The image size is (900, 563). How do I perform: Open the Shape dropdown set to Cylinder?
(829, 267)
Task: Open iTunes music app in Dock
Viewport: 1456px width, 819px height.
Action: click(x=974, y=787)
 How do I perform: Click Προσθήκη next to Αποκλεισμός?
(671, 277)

==

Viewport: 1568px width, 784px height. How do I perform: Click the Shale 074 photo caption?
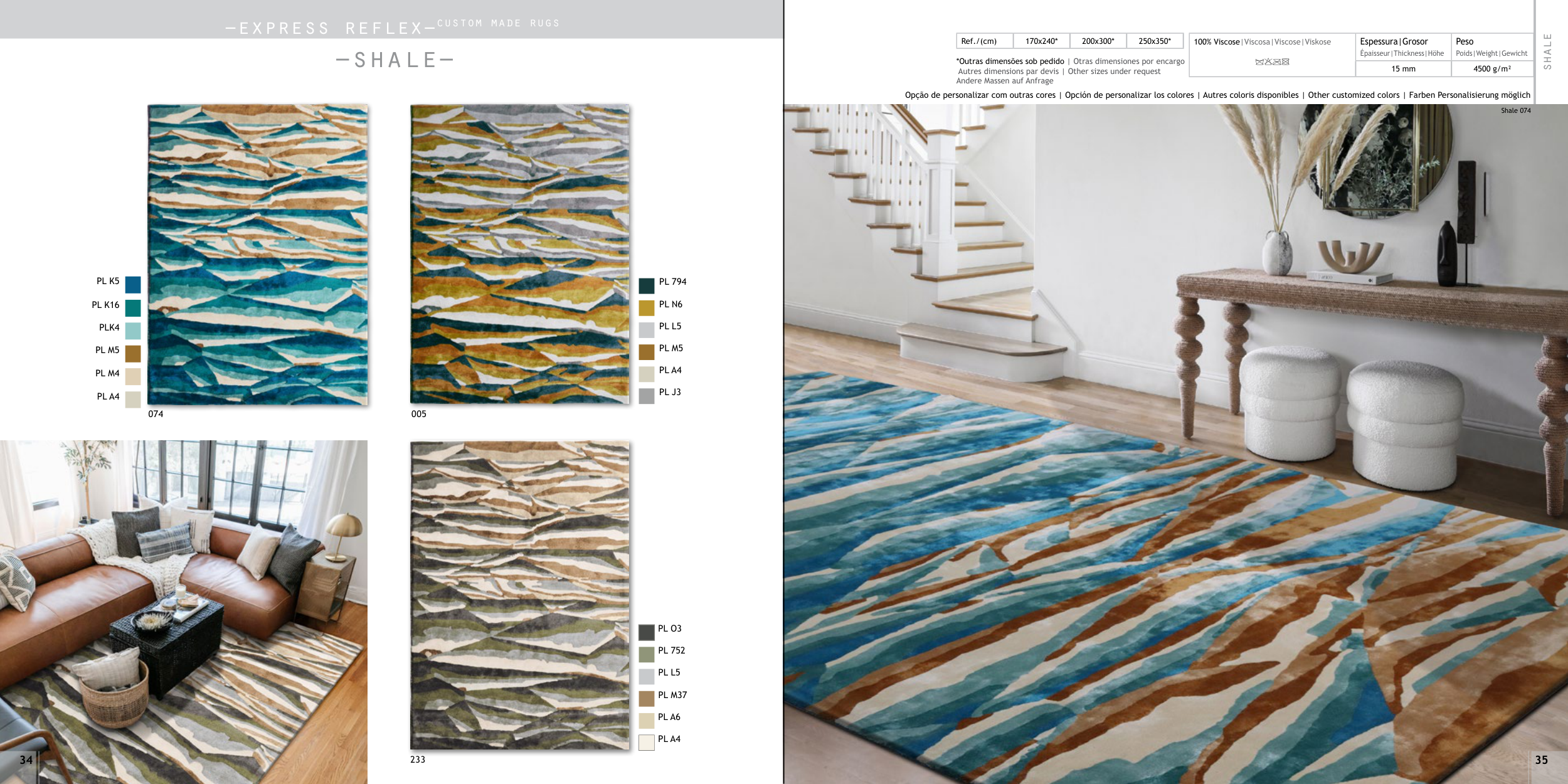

---

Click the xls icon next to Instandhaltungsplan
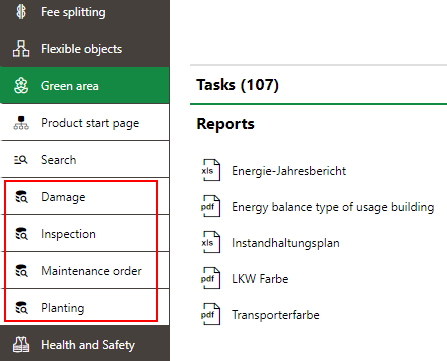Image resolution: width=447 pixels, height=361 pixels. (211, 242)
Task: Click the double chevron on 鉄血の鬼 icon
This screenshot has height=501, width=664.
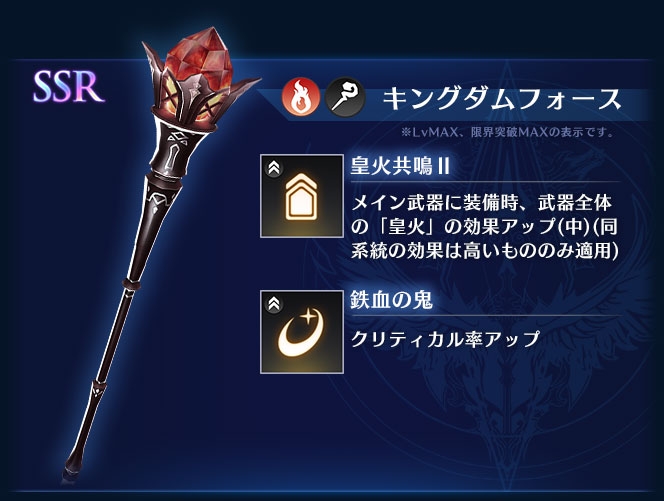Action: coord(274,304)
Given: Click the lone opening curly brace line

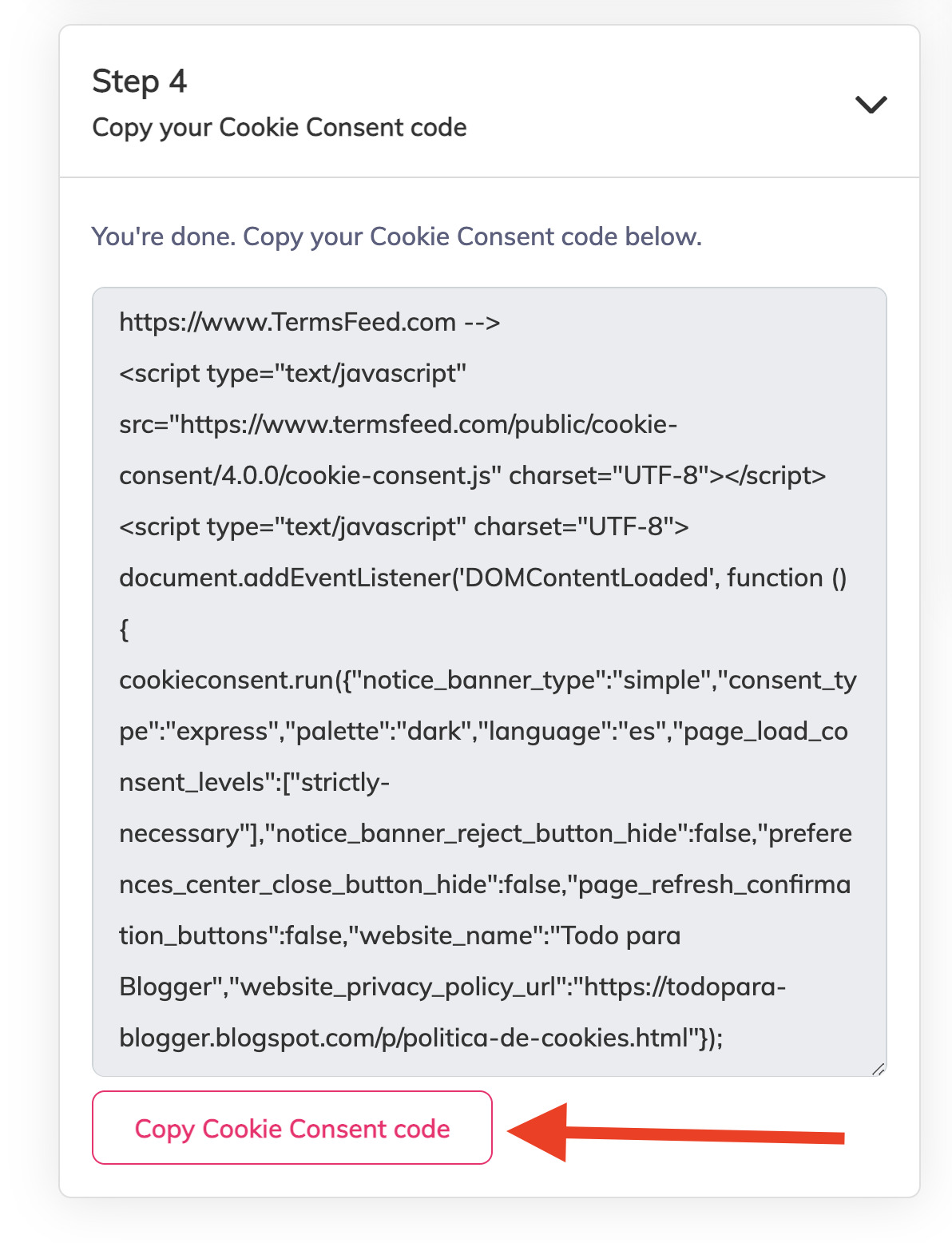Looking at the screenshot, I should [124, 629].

▶ Problem description:
Update the records between the line holding "Task: Click the double chevron on 鉄血の鬼 icon" and the line holding "Looking at the", inclusive, so that "double chevron" becomes "double arrow" and nothing else changes. Leave the pictures out of your answer.

▶ Answer for this exercise:
Task: Click the double arrow on 鉄血の鬼 icon
This screenshot has height=501, width=664.
Action: coord(274,304)
Given: Click the lone opening curly brace line

Looking at the screenshot, I should [124, 629].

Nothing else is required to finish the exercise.